WHAT THE TASK REQUIRES
Your answer must be an exact copy of every record.

Stored data entries
━━━━━━━━━━━━━━━━

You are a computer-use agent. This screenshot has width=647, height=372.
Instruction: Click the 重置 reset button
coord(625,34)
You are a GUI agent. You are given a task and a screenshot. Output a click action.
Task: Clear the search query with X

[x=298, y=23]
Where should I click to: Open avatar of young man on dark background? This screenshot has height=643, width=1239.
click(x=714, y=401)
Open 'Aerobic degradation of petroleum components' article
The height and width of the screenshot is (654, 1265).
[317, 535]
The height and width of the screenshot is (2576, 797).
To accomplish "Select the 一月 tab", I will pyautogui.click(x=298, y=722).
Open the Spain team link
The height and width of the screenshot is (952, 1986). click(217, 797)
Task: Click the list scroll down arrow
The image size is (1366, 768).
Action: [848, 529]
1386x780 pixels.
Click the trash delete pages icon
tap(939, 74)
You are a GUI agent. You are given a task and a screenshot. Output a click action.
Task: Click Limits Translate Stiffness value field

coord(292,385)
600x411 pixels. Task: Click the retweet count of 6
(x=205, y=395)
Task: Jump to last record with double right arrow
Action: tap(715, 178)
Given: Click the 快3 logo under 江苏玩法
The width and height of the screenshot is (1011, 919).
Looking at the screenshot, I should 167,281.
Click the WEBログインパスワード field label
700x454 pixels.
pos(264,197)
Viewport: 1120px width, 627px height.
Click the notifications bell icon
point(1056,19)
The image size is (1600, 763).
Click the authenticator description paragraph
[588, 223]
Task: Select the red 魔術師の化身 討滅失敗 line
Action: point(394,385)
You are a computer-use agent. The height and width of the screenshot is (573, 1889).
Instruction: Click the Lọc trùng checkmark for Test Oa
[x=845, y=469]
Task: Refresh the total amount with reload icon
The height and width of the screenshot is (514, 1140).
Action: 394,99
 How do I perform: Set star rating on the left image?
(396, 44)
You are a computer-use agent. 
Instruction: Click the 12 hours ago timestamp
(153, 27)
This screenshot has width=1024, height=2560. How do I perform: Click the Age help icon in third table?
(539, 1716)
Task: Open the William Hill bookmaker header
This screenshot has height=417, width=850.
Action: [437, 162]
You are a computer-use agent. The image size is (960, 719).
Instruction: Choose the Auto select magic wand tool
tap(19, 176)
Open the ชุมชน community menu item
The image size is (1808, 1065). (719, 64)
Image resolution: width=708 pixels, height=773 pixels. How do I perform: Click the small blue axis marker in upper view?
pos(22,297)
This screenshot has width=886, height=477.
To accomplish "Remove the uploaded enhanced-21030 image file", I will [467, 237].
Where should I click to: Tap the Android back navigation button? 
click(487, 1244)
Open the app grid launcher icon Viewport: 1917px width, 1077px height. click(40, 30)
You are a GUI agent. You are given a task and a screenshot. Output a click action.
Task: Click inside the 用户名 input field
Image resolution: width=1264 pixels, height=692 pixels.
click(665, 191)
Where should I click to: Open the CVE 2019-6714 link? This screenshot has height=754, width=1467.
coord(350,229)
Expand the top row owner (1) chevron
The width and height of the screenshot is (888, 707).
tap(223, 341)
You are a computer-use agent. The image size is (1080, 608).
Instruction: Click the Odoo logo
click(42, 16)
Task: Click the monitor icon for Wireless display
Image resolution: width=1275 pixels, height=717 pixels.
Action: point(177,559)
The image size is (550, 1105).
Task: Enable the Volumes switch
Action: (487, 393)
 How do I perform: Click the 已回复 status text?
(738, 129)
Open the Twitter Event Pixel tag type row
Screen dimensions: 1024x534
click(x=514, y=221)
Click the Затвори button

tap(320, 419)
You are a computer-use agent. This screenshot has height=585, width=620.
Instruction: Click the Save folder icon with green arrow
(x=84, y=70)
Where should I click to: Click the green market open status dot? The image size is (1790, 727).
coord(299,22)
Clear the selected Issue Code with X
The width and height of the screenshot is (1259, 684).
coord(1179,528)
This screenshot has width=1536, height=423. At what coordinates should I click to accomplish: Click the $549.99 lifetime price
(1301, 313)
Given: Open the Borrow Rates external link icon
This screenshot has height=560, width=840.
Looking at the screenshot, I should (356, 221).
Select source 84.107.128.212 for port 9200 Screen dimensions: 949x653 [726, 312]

━━━━━━━━━━━━━━━━

TASK SOLUTION
You are a computer-use agent. This screenshot has width=647, height=372.
Instruction: Click the 重置 reset button
coord(625,34)
You are a GUI agent. You are given a task and a screenshot. Output a click action.
Task: Clear the search query with X

[x=298, y=23]
Where should I click to: Open avatar of young man on dark background? This screenshot has height=643, width=1239.
click(x=714, y=401)
Open 'Aerobic degradation of petroleum components' article
The height and width of the screenshot is (654, 1265).
[317, 535]
The height and width of the screenshot is (2576, 797).
To accomplish "Select the 一月 tab", I will pyautogui.click(x=298, y=722).
Open the Spain team link
The height and width of the screenshot is (952, 1986). click(217, 797)
Task: Click the list scroll down arrow
The image size is (1366, 768).
Action: [848, 529]
1386x780 pixels.
Click the trash delete pages icon
tap(939, 74)
You are a GUI agent. You are given a task and a screenshot. Output a click action.
Task: Click Limits Translate Stiffness value field

coord(292,385)
600x411 pixels. Task: Click the retweet count of 6
(x=205, y=395)
Task: Jump to last record with double right arrow
Action: tap(715, 178)
Given: Click the 快3 logo under 江苏玩法
The width and height of the screenshot is (1011, 919).
Looking at the screenshot, I should 167,281.
Click the WEBログインパスワード field label
700x454 pixels.
pos(264,197)
Viewport: 1120px width, 627px height.
Click the notifications bell icon
point(1056,19)
The image size is (1600, 763).
Click the authenticator description paragraph
[588, 223]
Task: Select the red 魔術師の化身 討滅失敗 line
Action: point(394,385)
You are a computer-use agent. The height and width of the screenshot is (573, 1889).
Instruction: Click the Lọc trùng checkmark for Test Oa
[x=845, y=469]
Task: Refresh the total amount with reload icon
The height and width of the screenshot is (514, 1140).
Action: 394,99
 How do I perform: Set star rating on the left image?
(396, 44)
You are a computer-use agent. 
Instruction: Click the 12 hours ago timestamp
(153, 27)
This screenshot has width=1024, height=2560. How do I perform: Click the Age help icon in third table?
(539, 1716)
Task: Open the William Hill bookmaker header
This screenshot has height=417, width=850.
Action: [437, 162]
You are a computer-use agent. The image size is (960, 719).
Instruction: Choose the Auto select magic wand tool
tap(19, 176)
Open the ชุมชน community menu item
The image size is (1808, 1065). (719, 64)
Image resolution: width=708 pixels, height=773 pixels. How do I perform: Click the small blue axis marker in upper view?
pos(22,297)
This screenshot has width=886, height=477.
To accomplish "Remove the uploaded enhanced-21030 image file", I will [467, 237].
Where should I click to: Tap the Android back navigation button? 
click(487, 1244)
Open the app grid launcher icon Viewport: 1917px width, 1077px height. click(40, 30)
You are a GUI agent. You are given a task and a screenshot. Output a click action.
Task: Click inside the 用户名 input field
Image resolution: width=1264 pixels, height=692 pixels.
click(665, 191)
Where should I click to: Open the CVE 2019-6714 link? This screenshot has height=754, width=1467.
coord(350,229)
Expand the top row owner (1) chevron
The width and height of the screenshot is (888, 707).
tap(223, 341)
You are a computer-use agent. The image size is (1080, 608).
Instruction: Click the Odoo logo
click(42, 16)
Task: Click the monitor icon for Wireless display
Image resolution: width=1275 pixels, height=717 pixels.
Action: point(177,559)
The image size is (550, 1105).
Task: Enable the Volumes switch
Action: (487, 393)
 How do I perform: Click the 已回复 status text?
(738, 129)
Open the Twitter Event Pixel tag type row
Screen dimensions: 1024x534
click(x=514, y=221)
Click the Затвори button

tap(320, 419)
You are a computer-use agent. This screenshot has height=585, width=620.
Instruction: Click the Save folder icon with green arrow
(x=84, y=70)
Where should I click to: Click the green market open status dot? The image size is (1790, 727).
coord(299,22)
Clear the selected Issue Code with X
The width and height of the screenshot is (1259, 684).
coord(1179,528)
This screenshot has width=1536, height=423. At what coordinates should I click to accomplish: Click the $549.99 lifetime price
(1301, 313)
Given: Open the Borrow Rates external link icon
This screenshot has height=560, width=840.
Looking at the screenshot, I should (356, 221).
Select source 84.107.128.212 for port 9200 Screen dimensions: 949x653 [726, 312]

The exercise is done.